Examples and how this plays out

Let’s say our attributes object looks like:

{ 
'iat' : '202006031032', 
'segment' : ['Home', 'Business'], 
'region' : [], 
'item_id': [12312031203, 198002992, 19302, 19019191] 
}

If we use the function like:

SELECT * FROM jwt_to_table('{JWT_Value}', 'segment') AS (segment_att text)

We will get back a single column (no surprises here) with 2 rows.

If instead we ask for

SELECT * FROM jwt_to_table('{JWT_Value}', 'segment, region') AS (segment_att text, region_att text)

The resulting table will still only have 2 rows, but the table will have a ‘Region’ column as well. All the values in that column will be NULL.

If we select instead:

SELECT * FROM jwt_to_table('{JWT_Value}', 'segment, item_id') AS (segment_att text, item_id_att int)

We’ll get back a table with 8 rows, the full Cartesian product with a row with Home for every item_id, and Business for every item_id.

Choosing Your JOIN type

If you have Deepest Granularity entitlements, you can just do an INNER JOIN and that’s that! But you are saying “I cannot possibly have any NULLs”, because an INNER JOIN will result in NOTHING if there is a NULL.

If you are using Sparse Entitlements, you need to instead make a JOIN calculation on both Tables in Tableau. Each calculation simply has the value of ‘1’, but this creates a theoretical Cartesian JOIN in SQL as well. Don’t worry, we’ll limit it down without getting the full cross-product.

Each field you want to limit on should have a calculation that resembles:

IF ISMEMBEROF('Admins') OR ISMEMBEROF('Other Escaped Group') 
    THEN 1
ELSEIF 
[Region] = [region_att] OR ISNULL([region_att])
    THEN 1
ELSE 0
END

The core part is the OR combination, which will pass a row if there is a NULL, or if there is a match.

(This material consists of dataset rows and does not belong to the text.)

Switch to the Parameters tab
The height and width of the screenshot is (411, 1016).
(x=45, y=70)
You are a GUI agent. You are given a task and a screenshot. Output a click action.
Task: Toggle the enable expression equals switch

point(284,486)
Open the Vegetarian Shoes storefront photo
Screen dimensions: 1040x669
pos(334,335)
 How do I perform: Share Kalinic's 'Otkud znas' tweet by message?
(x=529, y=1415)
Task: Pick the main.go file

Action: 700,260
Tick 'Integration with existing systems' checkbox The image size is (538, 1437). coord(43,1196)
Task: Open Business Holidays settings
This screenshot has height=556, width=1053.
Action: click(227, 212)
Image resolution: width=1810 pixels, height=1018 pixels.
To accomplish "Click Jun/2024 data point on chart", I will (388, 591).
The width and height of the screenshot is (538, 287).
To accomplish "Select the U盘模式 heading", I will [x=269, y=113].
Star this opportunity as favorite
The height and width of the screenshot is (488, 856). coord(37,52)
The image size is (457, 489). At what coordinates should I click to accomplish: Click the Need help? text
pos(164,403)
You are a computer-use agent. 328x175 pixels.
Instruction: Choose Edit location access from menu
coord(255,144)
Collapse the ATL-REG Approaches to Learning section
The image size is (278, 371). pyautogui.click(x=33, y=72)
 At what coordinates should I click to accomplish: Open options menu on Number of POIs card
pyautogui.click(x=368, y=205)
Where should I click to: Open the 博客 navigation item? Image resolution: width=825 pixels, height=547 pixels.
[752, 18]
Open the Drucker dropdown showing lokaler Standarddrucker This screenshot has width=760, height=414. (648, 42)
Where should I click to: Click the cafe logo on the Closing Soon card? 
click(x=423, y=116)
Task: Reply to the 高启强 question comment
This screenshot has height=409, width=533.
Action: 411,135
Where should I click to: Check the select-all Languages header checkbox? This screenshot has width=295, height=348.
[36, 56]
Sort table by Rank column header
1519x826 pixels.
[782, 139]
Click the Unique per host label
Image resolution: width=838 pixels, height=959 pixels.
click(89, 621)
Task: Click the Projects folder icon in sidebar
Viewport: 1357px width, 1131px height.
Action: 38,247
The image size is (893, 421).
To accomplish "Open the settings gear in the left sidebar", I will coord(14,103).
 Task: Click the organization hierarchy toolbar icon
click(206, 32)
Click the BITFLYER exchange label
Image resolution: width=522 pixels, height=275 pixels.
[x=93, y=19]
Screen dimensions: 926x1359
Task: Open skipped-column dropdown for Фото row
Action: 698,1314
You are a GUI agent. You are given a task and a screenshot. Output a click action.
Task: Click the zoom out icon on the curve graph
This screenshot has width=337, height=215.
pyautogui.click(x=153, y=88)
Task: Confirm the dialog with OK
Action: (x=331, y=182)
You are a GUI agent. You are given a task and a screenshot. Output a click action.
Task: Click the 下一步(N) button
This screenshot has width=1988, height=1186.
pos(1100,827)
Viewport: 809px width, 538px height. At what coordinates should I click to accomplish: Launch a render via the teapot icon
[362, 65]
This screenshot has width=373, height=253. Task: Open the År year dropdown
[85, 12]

You’ll then put any of these security calculations on the data source as Data Source Filters, with their value set to 1.

Passing Full Rows (Tuples) of Entitlements

If your entitlement service already passes the equivalent of a table of entitlements (particularly if they resemble Sparse Entitlements), then you can set the function up to just convert those tuples directly back into list object that returns as a table:

{ 
'iat' : '202006031032', 
'entitlements' : [ 
     ['Home', none], 
     ['Business', 'West']
]
}

or

{ 
'iat' : '202006031032', 
'entitlements' : [ 
{'segment': 'Home', 'region': none}, 
{'segment' : 'Business', 'region' : 'West'}
]
}

are both easily processed into a List response (the first one you could just take the ‘entitlements’ key directly and return it, while the second needs a little reprocessing.